Tuttavia, se fu ritenuto sicuro che Enea venne nel Lazio e da lui ebbe origine il popolo romano, i particolari dello stanziamento dell'eroe rimasero incerti sino a tardi, e non ebbero mai una forma definitiva. Nel Lazio E. riprende la figura di guerriero. Egli combatte da prima contro Latino, re dei Latini, e ne toglie in sposa la figlia, Lavinia. Turno, fidanzato di questa principessa, chiede aiuto a Mesenzio, e muove guerra ai Troiani e ai Latini. Si combatte in riva al Numico una battaglia nella quale Turno cade; ma anche Enea scompare, ed è adorato dai Latini come Giove Indigete. Egli non trascorse nel Lazio che tre anni soltanto. Un episodio molto conosciuto della leggenda di E. è quello del soggiorno che prima di giungere in Italia avrebbe fatto a Cartagine, ove la fondatrice della città, Anna, indi Didone (v.), innamorata di lui e poi abbandonata, si sarebbe data la morte. Questo episodio fu introdotto nella leggenda, a quanto sembra, dal poeta latino Nevio, e poi superbamente ripreso da Virgilio.

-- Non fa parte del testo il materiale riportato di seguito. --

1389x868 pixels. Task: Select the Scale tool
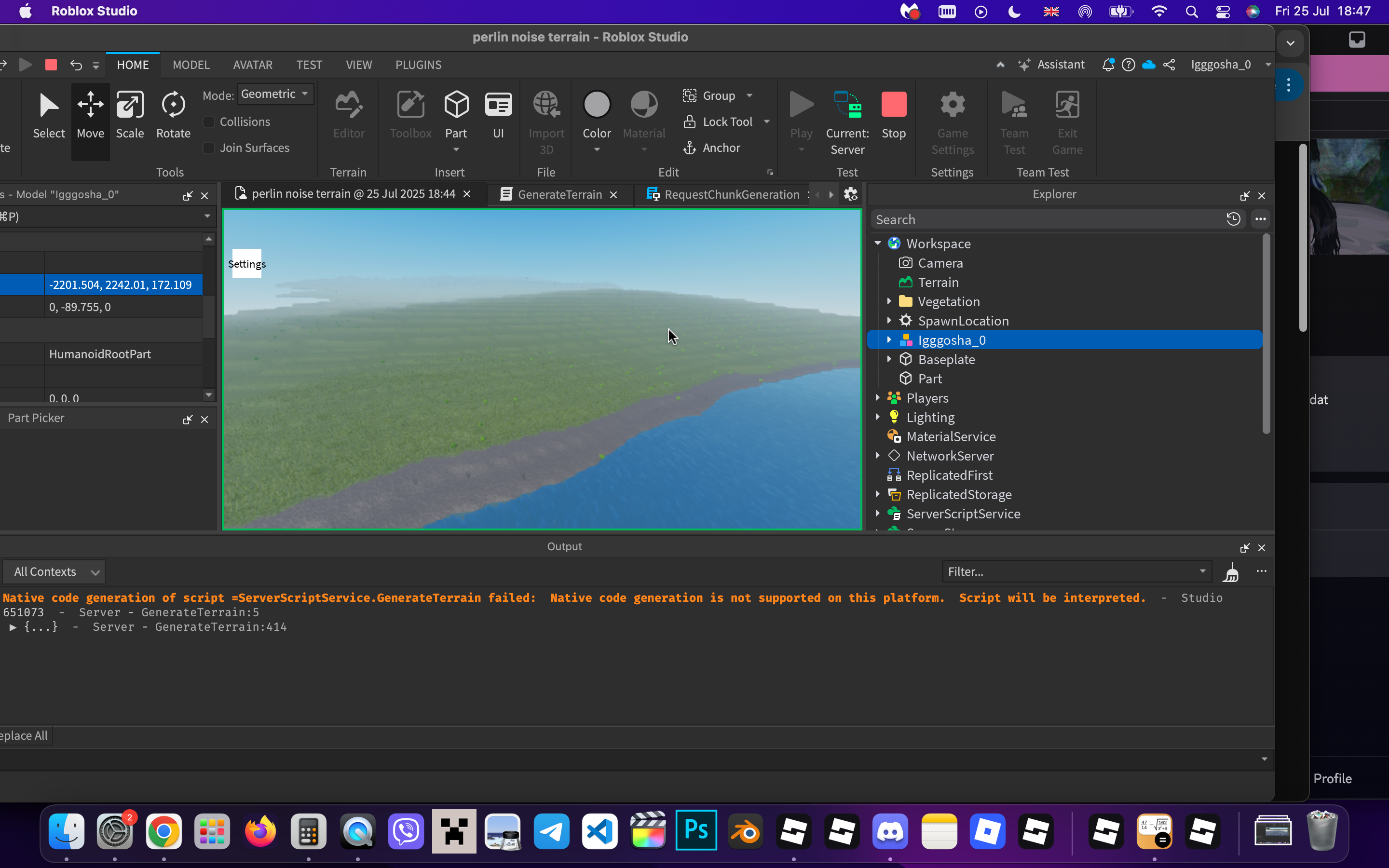pyautogui.click(x=130, y=115)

La figura di Enea assunse a poco a poco nella letteratura greca l'aspetto del traditore. Si domandava come mai E. avesse potuto passare incolume, insieme coi suoi, in mezzo ai nemici. S'immaginò dapprima che i Greci gli avessero ceduto il passo per omaggio alla sua pietà. Ma poiché egli è rappresentato nell'Iliade come rivale della casa di Priamo, se ne concluse che egli doveva essere, al pari d'Antenore, d'intesa con i Greci e quindi la sua salvezza non era che il prezzo di un tradimento. Nel mondo romano, invece, l'opposizione di Enea alla guerra ingiusta, di cui la casa di Priamo portava la responsabilità, formava un titolo di merito sia per E. sia per Antenore, i due Troiani che avevano cercato rifugio in Italia.
La figura di E. trovò presto, come si è visto, il favore dell'arte. Parecchi dipinti vascolari ci mostrano scene di combattimento ispirate dall'Iliade. Frequenti furono le rappresentazioni d'Enea che porta sulle spalle Anchise, accompagnato o no dal figlio Ascanio. Un gruppo di tal forma fu posto da Augusto innanzi al tempio di Marte Ultore, e una riproduzione, ornata di un'uguale epigrafe, a Pompei. Così pure l'immagine d'Enea si ripeté in monete imperiali. Nell'arte moderna, è noto il gruppo dell'incendio di Borgo di Raffaello (Stanze del Vaticano) e l'incendio di Troia del Baroccì (Roma, Galleria Borghese; quivi anche un gruppo giovanile del Bernini).
Fonti: La leggenda di E. è trattata nel suo complesso, all'età di Augusto, brevemente da Livio (I, 1) e più largamente da Dionisio d'Alicarnasso (I), il quale però ha sentito indubbiamente in qualche punto l'influsso di Virgilio Per quanto riguarda l'Eneide, v. virgilio.